The mechanical model of machine has given way to the paradigmatic concept of a soul within the machine we call the computer.   This animated machine requires proper handling to maintain its benevolent demeanor, and must also be protected should improper discourse unleash its demonic potential.  Misuse or neglect of these spirits can start wars, disrupt traffic, cause loss of livelihood and render a business inoperative.  The soul that inhabits computers is a fickle and mysterious power, which requires ritualistic observance of its needs, reconciliation when the needs are not met, and prompt intervention in case of security breaches.  The computer shaman officiates proper procedure, points out non-compliance and resolves violations.
 
 
Rudolf Otto: The Sacred in its Non-Rational Aspects
Western conceptions of god as good, rational, a law giver, ignores the experience of ultimate reality as mysterious, fascinating, potentially dangerous and powerful.  This neglect of the non-rational is a weakness in western conceptualization.  Otto’s description includes the feeling reaction (mysterious, ineffable) universal to religious experience, which he termed numen.  This non-rational feeling reaction to a universally appealing object or experience cannot be reduced by anthropological, sociological, psychological, or other disciplines.  It is experienced as a mood, similar to a stupor.  Otto attempts to break the non-rational aspect of reality down to three contrasting aspects: mystery, fascination, and horror.  Otto points out that this mystery is often beyond the power of words to describe, and very often words are created with no meaning in ordinary life so as to denote the otherness of the separate reality of the holy.

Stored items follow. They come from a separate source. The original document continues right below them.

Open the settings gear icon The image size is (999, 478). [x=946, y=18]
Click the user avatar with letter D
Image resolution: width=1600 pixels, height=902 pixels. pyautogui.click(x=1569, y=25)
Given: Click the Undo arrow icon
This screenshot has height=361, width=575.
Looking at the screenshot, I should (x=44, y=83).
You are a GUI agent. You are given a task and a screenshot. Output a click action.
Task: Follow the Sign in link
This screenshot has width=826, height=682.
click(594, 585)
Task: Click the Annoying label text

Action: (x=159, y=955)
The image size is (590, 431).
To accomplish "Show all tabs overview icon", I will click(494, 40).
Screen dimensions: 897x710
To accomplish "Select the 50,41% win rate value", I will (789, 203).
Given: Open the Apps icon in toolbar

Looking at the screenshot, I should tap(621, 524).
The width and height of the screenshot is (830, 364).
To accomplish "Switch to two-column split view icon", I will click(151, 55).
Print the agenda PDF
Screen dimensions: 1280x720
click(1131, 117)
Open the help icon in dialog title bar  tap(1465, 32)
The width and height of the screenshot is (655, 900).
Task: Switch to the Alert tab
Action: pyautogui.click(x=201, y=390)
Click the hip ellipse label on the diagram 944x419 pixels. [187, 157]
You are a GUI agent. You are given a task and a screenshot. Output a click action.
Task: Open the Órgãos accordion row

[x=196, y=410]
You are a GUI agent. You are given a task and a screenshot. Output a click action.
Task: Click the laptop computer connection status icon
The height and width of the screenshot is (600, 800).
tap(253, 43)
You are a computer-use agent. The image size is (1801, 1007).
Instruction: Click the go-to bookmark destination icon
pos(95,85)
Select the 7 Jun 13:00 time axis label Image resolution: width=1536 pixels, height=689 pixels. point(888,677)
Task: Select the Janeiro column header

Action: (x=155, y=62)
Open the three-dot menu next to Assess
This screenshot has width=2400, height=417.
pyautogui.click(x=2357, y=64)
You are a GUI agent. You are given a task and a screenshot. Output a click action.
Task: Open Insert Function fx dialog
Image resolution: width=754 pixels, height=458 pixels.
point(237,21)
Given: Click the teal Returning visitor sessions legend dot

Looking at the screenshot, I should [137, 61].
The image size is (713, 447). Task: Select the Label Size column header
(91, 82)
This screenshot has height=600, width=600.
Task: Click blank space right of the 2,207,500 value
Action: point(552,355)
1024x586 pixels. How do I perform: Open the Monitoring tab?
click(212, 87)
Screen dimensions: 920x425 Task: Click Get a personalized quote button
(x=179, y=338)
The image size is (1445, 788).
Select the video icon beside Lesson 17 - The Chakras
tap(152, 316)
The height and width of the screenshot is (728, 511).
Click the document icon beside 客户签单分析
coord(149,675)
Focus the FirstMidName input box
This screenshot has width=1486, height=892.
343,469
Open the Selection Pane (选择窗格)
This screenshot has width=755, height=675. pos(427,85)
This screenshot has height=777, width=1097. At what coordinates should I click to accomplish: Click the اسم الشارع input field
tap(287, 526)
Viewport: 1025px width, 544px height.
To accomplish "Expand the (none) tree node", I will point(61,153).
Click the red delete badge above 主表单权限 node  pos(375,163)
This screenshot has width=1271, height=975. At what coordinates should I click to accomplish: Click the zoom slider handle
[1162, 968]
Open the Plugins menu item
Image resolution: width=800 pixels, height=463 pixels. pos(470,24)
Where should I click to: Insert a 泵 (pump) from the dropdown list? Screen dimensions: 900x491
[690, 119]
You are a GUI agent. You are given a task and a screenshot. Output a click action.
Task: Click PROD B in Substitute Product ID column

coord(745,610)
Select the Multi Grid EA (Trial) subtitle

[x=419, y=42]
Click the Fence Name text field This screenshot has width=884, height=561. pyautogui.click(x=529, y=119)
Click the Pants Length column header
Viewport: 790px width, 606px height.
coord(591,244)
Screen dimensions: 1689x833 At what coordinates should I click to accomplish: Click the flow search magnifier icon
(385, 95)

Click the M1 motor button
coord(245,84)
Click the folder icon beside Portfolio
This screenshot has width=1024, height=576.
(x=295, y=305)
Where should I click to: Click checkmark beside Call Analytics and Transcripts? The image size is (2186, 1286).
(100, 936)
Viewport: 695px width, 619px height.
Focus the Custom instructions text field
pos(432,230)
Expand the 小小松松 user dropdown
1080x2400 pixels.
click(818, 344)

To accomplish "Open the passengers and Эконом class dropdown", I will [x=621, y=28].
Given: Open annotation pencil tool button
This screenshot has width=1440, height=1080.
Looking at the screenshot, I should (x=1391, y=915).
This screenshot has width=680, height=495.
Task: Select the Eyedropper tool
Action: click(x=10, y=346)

Most people, if placed beside a computer the size of a school bus, or if asked to stand in a field of servers (a server farm), would admit to the mystery, awe and fascination of computers.  The fear of exposure, of privacy and to economic ruin, is also prevalent in our culture - the horror of big brother.  To a large extent little thought has been given to the non-rational dangers computers pose to our way of life.  The complexity of the internet, its tentacles reaching into business, government, education, defense, entertainment, travel, etc., has fostered a new vocabulary, the meaning of which is far removed from ordinary existence.  The computer shaman moves within this world where the modern holiest of holies is kept - information.
 

Mystery
Before the sacred, the holy, the numinous, we stand in dumb astonishment, amazement, awe, and wonder at the mystery of it.  Certain experiences which are strange, sublime or overpowering, like a thousand year old redwood or giant waterfall, put us in proximity with something incommensurable with our own existence.  We are humbled.  The mysterious is characterized as other, and is discontinuous with everyday experience.

Like the shaman, who is at home in the mysterious, the computer shaman is constantly besieged by mystery.  Whether it be the sheer size or complexity of the environment he finds himself within, or the otherworldly reality of the nervous system that controls our world and in which he lives, he can be naught but humbled.  When asked what he does, our shaman is dumbstruck by the inability to relate the ineffable reality of  “the ten thousand things,” and says, “I work with computers.”
 

Fascination
Otto describes the holy as having an intoxicating and attractive component.  Shamans, and others in pursuit of the holy, possess longing for sacred, an ontological thirst.  The initiate or wounded youth is attracted (called) to the strange, mysterious, powerful, enticing and alluring effect the holy has on the imagination.  As an object of desire or obsession, or a mystical or ascetical pursuit, the holy embodies fascination.  The purpose of the pursuit was to access helping power, learn about the sacred, and chart its mysterious geography.  The call to this quest could be refused or denied only at risk or peril to the shaman’s soul.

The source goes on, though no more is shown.